La película: Espejismos infinitos

Resulta imperativo al hablar de La película (Max del Río, 2023) resaltar que sus evidentes carencias presupuestales no deberían considerarse una limitante, sino una virtud. Especialmente cuando el lenguaje audiovisual contemporáneo atraviesa un proceso de homologación, en el que la gran mayoría de las películas y series de televisión tienen la misma apariencia astringente y pulcra.

Esto no es decir que la obra que se ostenta orgullosamente como “la primera película de Campeche” sea un trabajo “feo” -adjetivo limitado y perezoso- o “barato”, sino que porta su pobreza como un distintivo de independencia genuina que no se sujeta ni a los parámetros del cine comercial, englobado aquí bajo la etiqueta de la casa productora “Videocine”, ni de los criterios de festivales nacionales e internacionales, que buscan una mirada exotizante de la cultura nacional y abiertamente explotadora de los problemas nacionales, ejemplos de los cuales sobran y están presentes en dichos eventos cada año.

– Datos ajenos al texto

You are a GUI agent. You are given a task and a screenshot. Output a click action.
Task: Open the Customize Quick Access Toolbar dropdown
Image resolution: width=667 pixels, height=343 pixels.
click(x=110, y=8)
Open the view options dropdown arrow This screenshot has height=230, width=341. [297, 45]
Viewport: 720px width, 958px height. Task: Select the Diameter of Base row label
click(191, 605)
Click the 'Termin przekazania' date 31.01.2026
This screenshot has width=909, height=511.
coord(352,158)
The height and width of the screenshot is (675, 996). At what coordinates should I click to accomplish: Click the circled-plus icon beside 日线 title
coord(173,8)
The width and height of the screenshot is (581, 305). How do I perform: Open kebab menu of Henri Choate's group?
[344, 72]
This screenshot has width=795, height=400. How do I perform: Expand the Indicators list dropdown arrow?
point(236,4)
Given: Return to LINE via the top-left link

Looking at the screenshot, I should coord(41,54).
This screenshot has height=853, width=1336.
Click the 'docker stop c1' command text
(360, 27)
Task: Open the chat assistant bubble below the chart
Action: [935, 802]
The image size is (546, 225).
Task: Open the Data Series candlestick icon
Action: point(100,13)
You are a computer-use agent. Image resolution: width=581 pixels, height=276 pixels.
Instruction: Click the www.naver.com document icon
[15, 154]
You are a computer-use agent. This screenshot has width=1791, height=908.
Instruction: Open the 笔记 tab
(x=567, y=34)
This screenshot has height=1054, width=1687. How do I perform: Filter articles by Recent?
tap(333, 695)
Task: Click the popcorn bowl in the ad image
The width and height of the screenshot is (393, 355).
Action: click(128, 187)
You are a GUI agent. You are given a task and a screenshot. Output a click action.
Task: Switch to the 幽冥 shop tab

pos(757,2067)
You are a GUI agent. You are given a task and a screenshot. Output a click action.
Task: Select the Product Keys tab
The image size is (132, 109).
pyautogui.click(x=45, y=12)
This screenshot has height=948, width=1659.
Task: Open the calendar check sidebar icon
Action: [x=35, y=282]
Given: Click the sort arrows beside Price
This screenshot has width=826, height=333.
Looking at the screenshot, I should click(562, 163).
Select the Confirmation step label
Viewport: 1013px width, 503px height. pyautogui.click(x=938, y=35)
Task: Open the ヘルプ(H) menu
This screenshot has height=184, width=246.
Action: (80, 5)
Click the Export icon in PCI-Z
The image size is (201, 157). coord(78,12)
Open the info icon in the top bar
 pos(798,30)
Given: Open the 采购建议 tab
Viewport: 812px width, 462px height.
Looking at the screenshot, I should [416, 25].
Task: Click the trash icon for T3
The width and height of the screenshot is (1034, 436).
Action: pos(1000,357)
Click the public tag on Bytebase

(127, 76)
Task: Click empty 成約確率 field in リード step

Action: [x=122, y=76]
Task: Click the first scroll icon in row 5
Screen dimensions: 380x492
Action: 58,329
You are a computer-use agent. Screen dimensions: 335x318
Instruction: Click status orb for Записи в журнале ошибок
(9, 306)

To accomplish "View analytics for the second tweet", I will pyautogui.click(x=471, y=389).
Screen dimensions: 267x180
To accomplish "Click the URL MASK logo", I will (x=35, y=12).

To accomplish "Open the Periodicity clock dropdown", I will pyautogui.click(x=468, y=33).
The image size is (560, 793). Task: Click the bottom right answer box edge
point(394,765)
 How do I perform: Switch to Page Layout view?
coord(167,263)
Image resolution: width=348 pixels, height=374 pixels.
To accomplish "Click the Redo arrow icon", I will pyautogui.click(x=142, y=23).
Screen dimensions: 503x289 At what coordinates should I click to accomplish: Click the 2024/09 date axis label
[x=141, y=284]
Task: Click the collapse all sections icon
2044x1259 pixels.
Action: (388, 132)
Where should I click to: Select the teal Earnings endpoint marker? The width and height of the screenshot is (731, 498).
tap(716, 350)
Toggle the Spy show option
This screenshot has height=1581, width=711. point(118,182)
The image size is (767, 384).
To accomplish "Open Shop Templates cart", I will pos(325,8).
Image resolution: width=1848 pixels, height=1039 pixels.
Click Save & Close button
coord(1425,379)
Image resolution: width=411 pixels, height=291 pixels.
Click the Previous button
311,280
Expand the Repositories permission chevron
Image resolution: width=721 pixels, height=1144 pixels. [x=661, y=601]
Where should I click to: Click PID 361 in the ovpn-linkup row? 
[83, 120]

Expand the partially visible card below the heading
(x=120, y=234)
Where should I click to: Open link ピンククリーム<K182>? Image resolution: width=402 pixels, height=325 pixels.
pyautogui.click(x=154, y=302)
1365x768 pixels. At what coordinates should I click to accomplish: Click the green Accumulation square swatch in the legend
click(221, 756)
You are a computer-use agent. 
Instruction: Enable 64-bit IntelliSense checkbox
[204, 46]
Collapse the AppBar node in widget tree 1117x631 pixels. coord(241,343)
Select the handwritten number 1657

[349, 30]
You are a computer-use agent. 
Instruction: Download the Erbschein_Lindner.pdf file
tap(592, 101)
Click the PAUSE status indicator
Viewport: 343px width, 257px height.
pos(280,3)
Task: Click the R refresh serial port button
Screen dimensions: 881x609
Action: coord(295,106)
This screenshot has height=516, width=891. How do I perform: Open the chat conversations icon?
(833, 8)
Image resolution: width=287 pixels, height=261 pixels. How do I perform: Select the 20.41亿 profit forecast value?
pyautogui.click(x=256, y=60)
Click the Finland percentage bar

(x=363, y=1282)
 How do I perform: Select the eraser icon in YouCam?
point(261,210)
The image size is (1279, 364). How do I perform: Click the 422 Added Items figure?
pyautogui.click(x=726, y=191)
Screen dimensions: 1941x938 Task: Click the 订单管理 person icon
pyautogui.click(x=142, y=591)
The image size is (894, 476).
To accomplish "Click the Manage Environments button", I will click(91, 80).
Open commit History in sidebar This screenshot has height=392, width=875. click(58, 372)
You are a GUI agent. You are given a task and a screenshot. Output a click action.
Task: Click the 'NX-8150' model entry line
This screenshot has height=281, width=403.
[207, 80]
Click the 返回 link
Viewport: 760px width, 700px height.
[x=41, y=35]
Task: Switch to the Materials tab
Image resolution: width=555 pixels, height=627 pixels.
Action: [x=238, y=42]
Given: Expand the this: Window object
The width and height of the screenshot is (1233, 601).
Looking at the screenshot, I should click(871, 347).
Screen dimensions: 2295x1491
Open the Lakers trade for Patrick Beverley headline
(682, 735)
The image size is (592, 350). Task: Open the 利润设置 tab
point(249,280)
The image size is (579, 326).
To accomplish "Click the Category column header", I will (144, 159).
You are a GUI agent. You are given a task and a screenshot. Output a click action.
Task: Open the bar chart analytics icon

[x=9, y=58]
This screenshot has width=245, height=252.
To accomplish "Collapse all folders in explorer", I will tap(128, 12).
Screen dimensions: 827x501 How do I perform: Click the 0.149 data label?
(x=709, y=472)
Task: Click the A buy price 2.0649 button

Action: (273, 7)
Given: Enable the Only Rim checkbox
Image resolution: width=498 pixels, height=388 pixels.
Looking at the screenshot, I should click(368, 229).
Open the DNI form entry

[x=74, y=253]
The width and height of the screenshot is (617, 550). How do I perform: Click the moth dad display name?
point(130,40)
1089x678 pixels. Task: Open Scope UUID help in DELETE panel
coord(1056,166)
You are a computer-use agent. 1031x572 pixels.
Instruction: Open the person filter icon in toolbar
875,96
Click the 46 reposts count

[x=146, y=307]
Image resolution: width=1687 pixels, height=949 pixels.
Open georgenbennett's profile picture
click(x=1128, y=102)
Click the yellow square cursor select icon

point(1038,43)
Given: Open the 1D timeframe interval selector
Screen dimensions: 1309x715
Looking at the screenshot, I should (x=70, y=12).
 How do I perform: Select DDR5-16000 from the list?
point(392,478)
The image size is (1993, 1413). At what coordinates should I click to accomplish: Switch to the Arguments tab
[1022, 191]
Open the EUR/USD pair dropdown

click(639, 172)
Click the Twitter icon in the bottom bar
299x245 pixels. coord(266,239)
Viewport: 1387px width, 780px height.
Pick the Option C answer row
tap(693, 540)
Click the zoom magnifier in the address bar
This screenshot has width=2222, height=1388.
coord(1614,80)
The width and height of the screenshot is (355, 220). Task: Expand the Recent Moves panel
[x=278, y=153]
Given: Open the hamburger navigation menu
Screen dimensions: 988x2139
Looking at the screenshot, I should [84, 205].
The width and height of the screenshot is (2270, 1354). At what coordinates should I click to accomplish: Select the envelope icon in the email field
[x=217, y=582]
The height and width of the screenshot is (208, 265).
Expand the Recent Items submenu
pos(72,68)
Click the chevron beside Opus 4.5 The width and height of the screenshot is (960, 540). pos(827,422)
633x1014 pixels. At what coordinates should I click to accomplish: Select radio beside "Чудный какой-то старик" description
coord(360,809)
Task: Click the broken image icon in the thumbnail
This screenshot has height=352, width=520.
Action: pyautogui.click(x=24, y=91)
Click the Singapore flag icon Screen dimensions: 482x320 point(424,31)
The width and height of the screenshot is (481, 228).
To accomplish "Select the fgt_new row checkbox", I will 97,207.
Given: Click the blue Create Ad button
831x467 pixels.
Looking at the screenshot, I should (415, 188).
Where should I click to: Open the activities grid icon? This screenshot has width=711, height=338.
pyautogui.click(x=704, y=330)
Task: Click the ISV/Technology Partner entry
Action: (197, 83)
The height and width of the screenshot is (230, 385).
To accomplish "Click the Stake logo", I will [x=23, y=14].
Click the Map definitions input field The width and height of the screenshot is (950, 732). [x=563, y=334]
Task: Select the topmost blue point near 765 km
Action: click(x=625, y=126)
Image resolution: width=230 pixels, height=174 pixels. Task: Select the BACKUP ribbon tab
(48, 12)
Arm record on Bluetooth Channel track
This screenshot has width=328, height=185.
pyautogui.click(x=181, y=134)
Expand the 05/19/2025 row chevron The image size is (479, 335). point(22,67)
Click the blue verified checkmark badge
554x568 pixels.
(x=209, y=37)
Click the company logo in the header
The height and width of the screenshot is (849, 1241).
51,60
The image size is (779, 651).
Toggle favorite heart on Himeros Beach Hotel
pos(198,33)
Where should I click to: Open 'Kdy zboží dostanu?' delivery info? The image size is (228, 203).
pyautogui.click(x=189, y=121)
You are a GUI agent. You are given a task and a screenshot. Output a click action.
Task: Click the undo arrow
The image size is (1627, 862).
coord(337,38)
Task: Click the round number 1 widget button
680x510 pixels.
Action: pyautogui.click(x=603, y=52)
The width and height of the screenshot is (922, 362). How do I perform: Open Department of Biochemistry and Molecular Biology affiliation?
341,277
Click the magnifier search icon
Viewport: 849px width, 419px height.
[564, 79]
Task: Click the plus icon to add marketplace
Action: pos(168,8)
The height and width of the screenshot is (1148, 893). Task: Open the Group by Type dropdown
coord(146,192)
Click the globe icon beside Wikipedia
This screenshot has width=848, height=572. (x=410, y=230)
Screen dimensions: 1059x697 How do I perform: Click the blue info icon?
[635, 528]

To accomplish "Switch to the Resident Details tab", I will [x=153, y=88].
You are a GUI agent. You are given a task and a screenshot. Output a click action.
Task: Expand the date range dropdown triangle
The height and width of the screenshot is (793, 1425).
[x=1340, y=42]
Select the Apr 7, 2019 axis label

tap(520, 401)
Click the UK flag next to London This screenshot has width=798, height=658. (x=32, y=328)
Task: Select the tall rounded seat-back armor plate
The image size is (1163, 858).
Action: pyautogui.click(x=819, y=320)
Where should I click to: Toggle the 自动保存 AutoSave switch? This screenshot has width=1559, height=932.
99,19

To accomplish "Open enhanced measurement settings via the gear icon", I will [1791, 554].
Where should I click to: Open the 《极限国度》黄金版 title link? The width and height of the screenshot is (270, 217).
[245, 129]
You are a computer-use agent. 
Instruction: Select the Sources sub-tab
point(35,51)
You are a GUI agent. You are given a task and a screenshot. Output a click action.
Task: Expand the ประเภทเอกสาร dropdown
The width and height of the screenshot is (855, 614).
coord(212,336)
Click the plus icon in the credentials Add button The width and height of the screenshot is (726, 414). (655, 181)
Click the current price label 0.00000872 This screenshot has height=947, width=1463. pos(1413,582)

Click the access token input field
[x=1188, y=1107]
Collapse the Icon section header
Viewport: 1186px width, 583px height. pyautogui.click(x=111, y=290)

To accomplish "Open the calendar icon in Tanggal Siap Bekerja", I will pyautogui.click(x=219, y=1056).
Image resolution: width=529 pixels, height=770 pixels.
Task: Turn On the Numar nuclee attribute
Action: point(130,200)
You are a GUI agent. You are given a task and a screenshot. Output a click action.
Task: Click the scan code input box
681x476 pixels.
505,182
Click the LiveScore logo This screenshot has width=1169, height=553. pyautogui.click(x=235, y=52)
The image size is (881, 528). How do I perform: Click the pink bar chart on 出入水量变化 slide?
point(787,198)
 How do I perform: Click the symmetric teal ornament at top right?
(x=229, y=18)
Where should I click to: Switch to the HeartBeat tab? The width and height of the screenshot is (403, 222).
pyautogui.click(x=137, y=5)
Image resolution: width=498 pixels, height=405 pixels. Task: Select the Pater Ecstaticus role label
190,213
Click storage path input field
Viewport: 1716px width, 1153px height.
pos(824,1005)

Con el mismo espíritu de Ed Wood Jr., cuyo Plan 9 from Outer Space (1959) aparece en una secuencia del filme, el cineasta Max del Río funge no solamente como director, sino como escritor y editor de La película en la que un joven oriundo de Campeche llamado Tomás Cruz no estudia ni trabaja y dedica la mayor parte de su tiempo a realizar cortometrajes que no tienen ninguna otra intención más que la de saciar sus impulsos creativos, anteriormente celebrados por sus antiguos compañeros de preparatoria, quienes ahora lo miran como el resto de la sociedad: con profunda condescendencia y hasta cierto punto, lástima, tal como le sucedió al joven Ed Wood.

Al no empatar con los paradigmas comerciales ni artísticos del cine mexicano contemporáneo, de los cuales La película hace un puntual escarnio, el espíritu creativo de Tomás Cruz y del proyecto mismo encuentra sus fortalezas en la construcción de esa crítica. Se apunta al arribismo del cine hecho para festivales extranjeros, tan adeptos a la explotación de la miseria nacional -que no es poca- y lo que asume como un humor descerebrado de las películas comerciales.

La desfachatez y sorna con la que el cineasta Max del Río ironiza sobre los proyectos que reciben apoyos culturales, como su cortometraje sobre un niño maya y un niño español que se hacen grandes amigos con el que Tomás pretende ganar un premio estatal, remite a la naturaleza corrosiva de Ok está bien (Gabriela Ivette Sandoval, 2020) y la de su protagonista, otro perpetuo adolescente que se niega a “madurar” si eso implica comprometer la pureza de su “visión”. En ambos casos, lo que se defiende es una forma de creación libre, ajena a cualquier criterio de valor o de rigor, que ciertamente tiene derecho a existir, pero también asume la obligación de ser sujeta al juicio, en el que se incluye un tajante rechazo.

Sin embargo, un trabajo como La película encuentra su mayor virtud al asumir sus complejos y portarlos con orgullo y así, envalentonado, soltar golpes a diestra y siniestra como si estuviese en una intensa sesión de slam al ritmo de Panteón Rococó que termina en un tumulto grabado con un celular: de tres golpes lanzados uno llega a su objetivo, pero con ese es suficiente para, al menos, lesionar a los rivales anónimos. Sin embargo, La película termina en una nota diferente, una que renuncia a su belicosidad y que más que resignarse a la vida “adulta”, potencia su melancolía, reafirmando que el acto creativo va más allá de lo cinematográfico y que el cine no es más que una demandante y celosa ilusión, que para poder participar de ella nos exige renunciar a ese otro gran espejismo que conocemos como “adultez”.

Cada quien es libre de elegir qué fantasía quiere perseguir. Tomás Cruz es tanto “cineasta” como La película es “una película, película”.